╔══

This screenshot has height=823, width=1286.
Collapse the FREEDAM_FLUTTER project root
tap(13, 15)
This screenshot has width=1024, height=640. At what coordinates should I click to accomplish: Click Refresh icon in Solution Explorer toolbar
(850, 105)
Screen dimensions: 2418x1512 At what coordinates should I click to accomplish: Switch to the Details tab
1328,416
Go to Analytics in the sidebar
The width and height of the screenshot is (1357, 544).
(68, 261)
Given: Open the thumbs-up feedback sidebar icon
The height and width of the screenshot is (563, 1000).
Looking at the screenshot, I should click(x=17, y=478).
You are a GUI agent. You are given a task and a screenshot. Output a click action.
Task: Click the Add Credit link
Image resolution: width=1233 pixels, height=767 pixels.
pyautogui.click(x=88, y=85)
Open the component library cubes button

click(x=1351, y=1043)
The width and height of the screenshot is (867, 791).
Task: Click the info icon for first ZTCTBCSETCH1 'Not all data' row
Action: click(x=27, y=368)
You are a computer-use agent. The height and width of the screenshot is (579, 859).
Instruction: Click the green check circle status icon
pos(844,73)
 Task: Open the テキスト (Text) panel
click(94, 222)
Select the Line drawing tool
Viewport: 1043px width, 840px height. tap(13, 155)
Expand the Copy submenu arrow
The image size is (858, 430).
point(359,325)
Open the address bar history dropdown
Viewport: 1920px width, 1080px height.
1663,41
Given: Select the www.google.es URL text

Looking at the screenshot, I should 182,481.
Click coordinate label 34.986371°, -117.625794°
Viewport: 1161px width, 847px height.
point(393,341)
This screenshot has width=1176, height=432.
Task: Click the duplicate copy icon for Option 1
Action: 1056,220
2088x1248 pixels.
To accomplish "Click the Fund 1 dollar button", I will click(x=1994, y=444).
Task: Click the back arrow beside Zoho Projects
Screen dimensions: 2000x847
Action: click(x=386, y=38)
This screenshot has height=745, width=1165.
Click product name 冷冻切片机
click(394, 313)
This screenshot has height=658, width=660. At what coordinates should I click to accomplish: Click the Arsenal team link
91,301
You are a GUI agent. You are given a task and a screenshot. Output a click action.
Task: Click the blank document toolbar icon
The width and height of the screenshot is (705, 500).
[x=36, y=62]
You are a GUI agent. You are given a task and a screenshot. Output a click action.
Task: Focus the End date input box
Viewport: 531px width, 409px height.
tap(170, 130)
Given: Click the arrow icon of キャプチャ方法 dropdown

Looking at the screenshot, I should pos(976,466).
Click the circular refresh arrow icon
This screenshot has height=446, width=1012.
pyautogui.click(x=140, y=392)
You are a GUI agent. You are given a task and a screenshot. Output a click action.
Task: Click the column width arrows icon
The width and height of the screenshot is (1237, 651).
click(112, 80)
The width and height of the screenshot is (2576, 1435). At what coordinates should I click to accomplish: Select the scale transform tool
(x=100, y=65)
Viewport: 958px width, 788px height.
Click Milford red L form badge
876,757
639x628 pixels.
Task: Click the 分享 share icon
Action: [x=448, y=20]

╚══

-- What is being asked --
Recast the entries above as one numbered list with one line per item, omitting the blank lines.

-- Output below --
1. This screenshot has height=823, width=1286.
2. Collapse the FREEDAM_FLUTTER project root
3. tap(13, 15)
4. This screenshot has width=1024, height=640. At what coordinates should I click to accomplish: Click Refresh icon in Solution Explorer toolbar
5. (850, 105)
6. Screen dimensions: 2418x1512 At what coordinates should I click to accomplish: Switch to the Details tab
7. 1328,416
8. Go to Analytics in the sidebar
9. The width and height of the screenshot is (1357, 544).
10. (68, 261)
11. Given: Open the thumbs-up feedback sidebar icon
12. The height and width of the screenshot is (563, 1000).
13. Looking at the screenshot, I should click(x=17, y=478).
14. You are a GUI agent. You are given a task and a screenshot. Output a click action.
15. Task: Click the Add Credit link
16. Image resolution: width=1233 pixels, height=767 pixels.
17. pyautogui.click(x=88, y=85)
18. Open the component library cubes button
19. click(x=1351, y=1043)
20. The width and height of the screenshot is (867, 791).
21. Task: Click the info icon for first ZTCTBCSETCH1 'Not all data' row
22. Action: click(x=27, y=368)
23. You are a computer-use agent. The height and width of the screenshot is (579, 859).
24. Instruction: Click the green check circle status icon
25. pos(844,73)
26.  Task: Open the テキスト (Text) panel
27. click(94, 222)
28. Select the Line drawing tool
29. Viewport: 1043px width, 840px height. tap(13, 155)
30. Expand the Copy submenu arrow
31. The image size is (858, 430).
32. point(359,325)
33. Open the address bar history dropdown
34. Viewport: 1920px width, 1080px height.
35. 1663,41
36. Given: Select the www.google.es URL text
37. Looking at the screenshot, I should 182,481.
38. Click coordinate label 34.986371°, -117.625794°
39. Viewport: 1161px width, 847px height.
40. point(393,341)
41. This screenshot has width=1176, height=432.
42. Task: Click the duplicate copy icon for Option 1
43. Action: 1056,220
44. 2088x1248 pixels.
45. To accomplish "Click the Fund 1 dollar button", I will click(x=1994, y=444).
46. Task: Click the back arrow beside Zoho Projects
47. Screen dimensions: 2000x847
48. Action: click(x=386, y=38)
49. This screenshot has height=745, width=1165.
50. Click product name 冷冻切片机
51. click(394, 313)
52. This screenshot has height=658, width=660. At what coordinates should I click to accomplish: Click the Arsenal team link
53. 91,301
54. You are a GUI agent. You are given a task and a screenshot. Output a click action.
55. Task: Click the blank document toolbar icon
56. The width and height of the screenshot is (705, 500).
57. [x=36, y=62]
58. You are a GUI agent. You are given a task and a screenshot. Output a click action.
59. Task: Focus the End date input box
60. Viewport: 531px width, 409px height.
61. tap(170, 130)
62. Given: Click the arrow icon of キャプチャ方法 dropdown
63. Looking at the screenshot, I should pos(976,466).
64. Click the circular refresh arrow icon
65. This screenshot has height=446, width=1012.
66. pyautogui.click(x=140, y=392)
67. You are a GUI agent. You are given a task and a screenshot. Output a click action.
68. Task: Click the column width arrows icon
69. The width and height of the screenshot is (1237, 651).
70. click(112, 80)
71. The width and height of the screenshot is (2576, 1435). At what coordinates should I click to accomplish: Select the scale transform tool
72. (x=100, y=65)
73. Viewport: 958px width, 788px height.
74. Click Milford red L form badge
75. 876,757
76. 639x628 pixels.
77. Task: Click the 分享 share icon
78. Action: [x=448, y=20]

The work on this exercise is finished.